▶ _Latihan_
Menurut kutipan sumber tentang kisah kaum Nabi Luth, apa makna kata Faahisyah?

▶ _Kutipan Sumber_
Minggu, 10 April 2016

LGBT, Belajar dari Kisah Istri Nabi Luth AS.

Berita tentang LGBT (Lesbian, Gay, Bisexual, Transgender) marak beberapa waktu lalu dengan isu menuntut legitimasi hak-hak kaum LGBT dengan alasan diskriminasi kaum minoritas.

Di masa mendatang, boleh jadi isu tentang LGBT akan kembali ke permukaan. Banyak yang menentang, tetapi sayangnya tidak sedikit juga yang mendukung.

Tentu sebagai manusia yang memiliki akal sehat dan mampu berpikir dengan logika, kita tahu bahwa penyimpangan ini adalah salah. Manusia akan punah jika penyimpangan ini didukung dan disahkan.

Umat Islam dilarang untuk mendukung kaum LGBT.
Apalagi karena alasan HAM, sangat tidak masuk akal, bagaimana mungkin meminta dukungan dengan alasan Hak Asasi Manusia di mana Hak Asasi manusia Yang paling mendasar adalah terus eksis terus ada hingga akhir dunia ini, sementara perbuatan LGBT mengantarkan eksistensi manusia pada pintu gerbang kepunahannya?
Atau terlebih merasa tidak enak karena seorang teman yang ternyata memiliki kecenderungan yang salah ini.

Segala sesuatu akan dipertanggungjawabkan di yaumul akhir nanti. Termasuk status-status di sosial media yang memberi dukungan pada kaum LGBT ini.

Jika kita tahu bahwa ini salah tak perlu merasa tidak enak, sebaiknya kita diam, dan menentang dalam hati, bukankah ini adalah selemah-lemahnya iman?

Sebagai umat Islam kita pasti tau tentang kisah nyata kaum Sodom, umat Nabi Luth a.s. yang tertulis dalam kitab suci Al Qur'an. Banyak pelajaran yang bisa kita ambil dalam kisah nyata kaum Nabi Luth ini.

Pertama, dalam Al Qur'an perbuatan kaum Nabi Luth disebut sebagai Faahisyah. Faahisyah sendiri bermakna Perbuatan Keji.
"Dan (Kami juga telah mengutus) Luth (kepada kaumnya). (Ingatlah) tatkala dia berkata kepada mereka: “Mengapa kamu mengerjakan perbuatan faahisyah (keji) itu, yang belum pernah dikerjakan oleh seorang pun (di dunia ini) sebelummu?” (QS:Al-A’raf | Ayat: 80).
Kaum Nabi Luth justru mengusir orang-orang yang menentang mereka. Mereka sebut yang mengingatkan mereka sebagai orang-orang “sok suci”.

▶ _Data yang Ditampilkan_
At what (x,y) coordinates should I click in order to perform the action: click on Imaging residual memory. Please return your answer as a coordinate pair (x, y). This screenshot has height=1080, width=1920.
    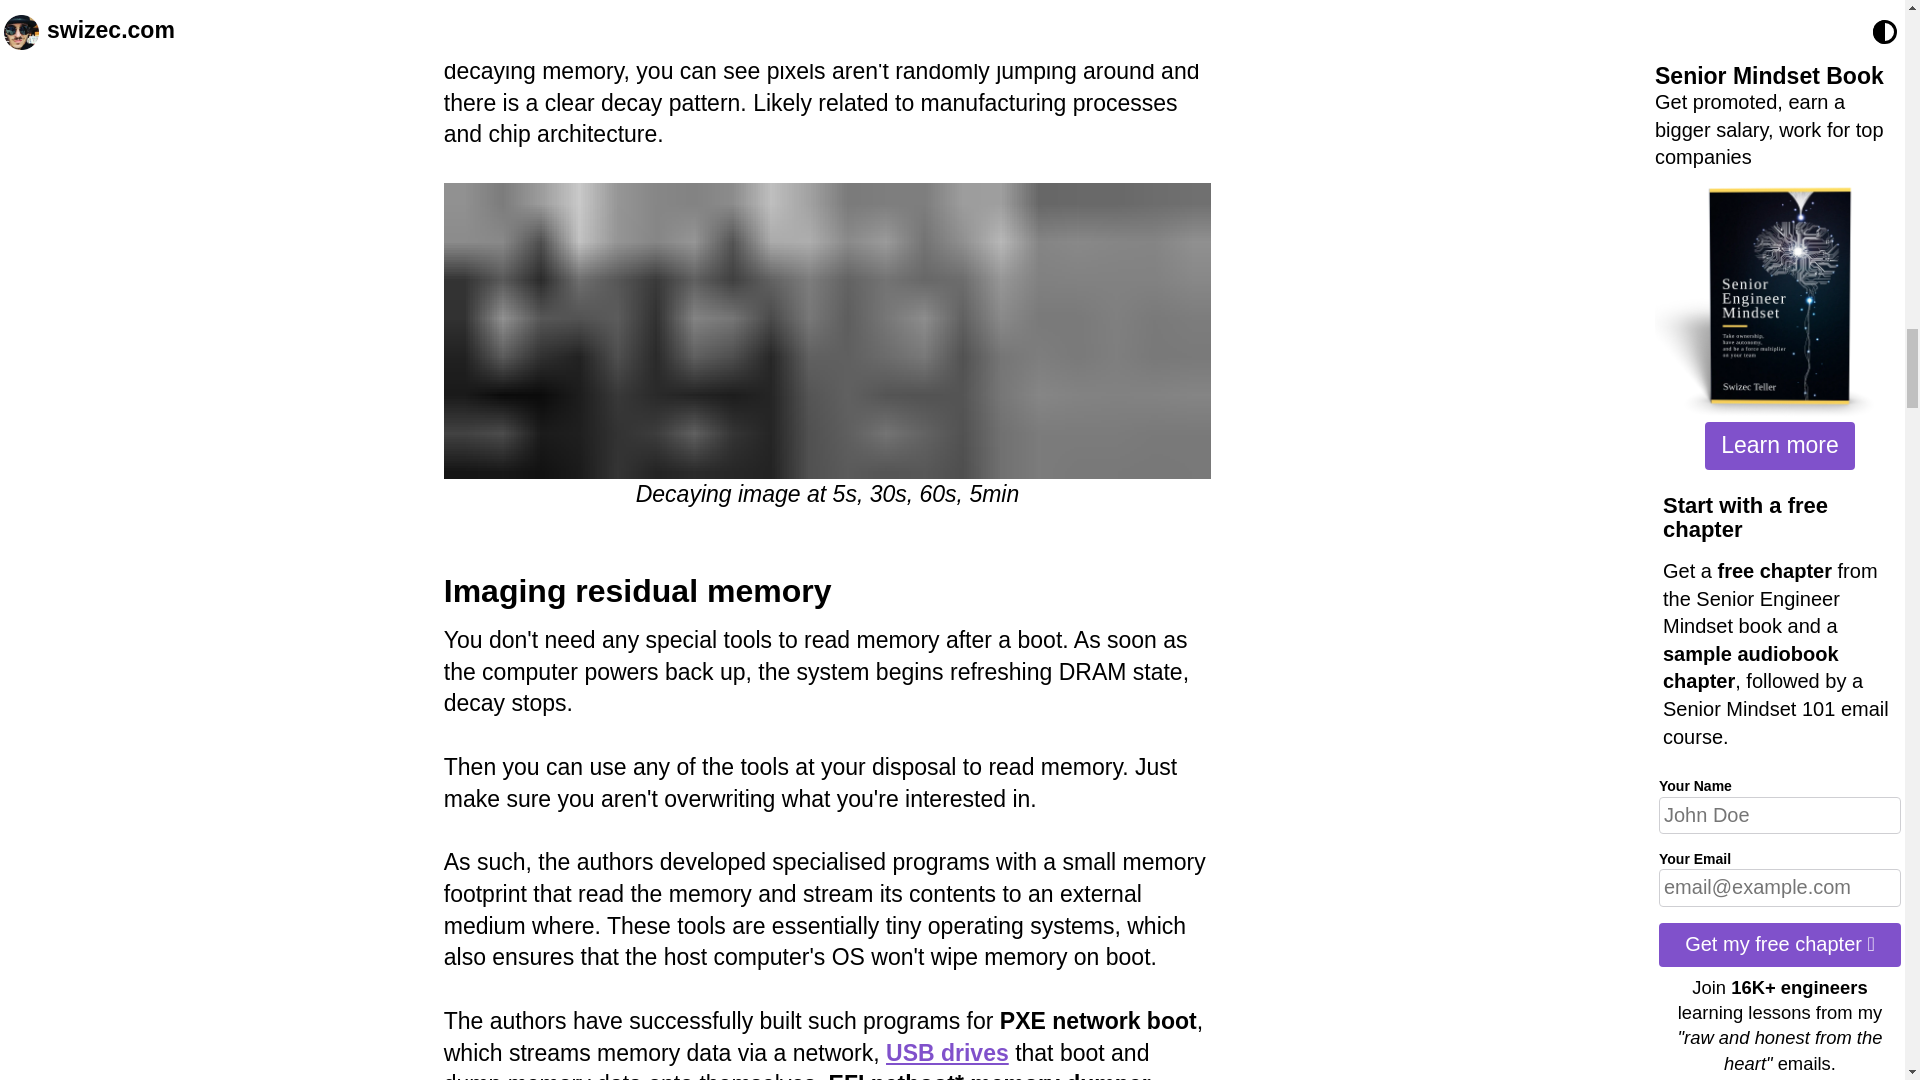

▶ _Jawaban Latihan_
Faahisyah bermakna perbuatan keji.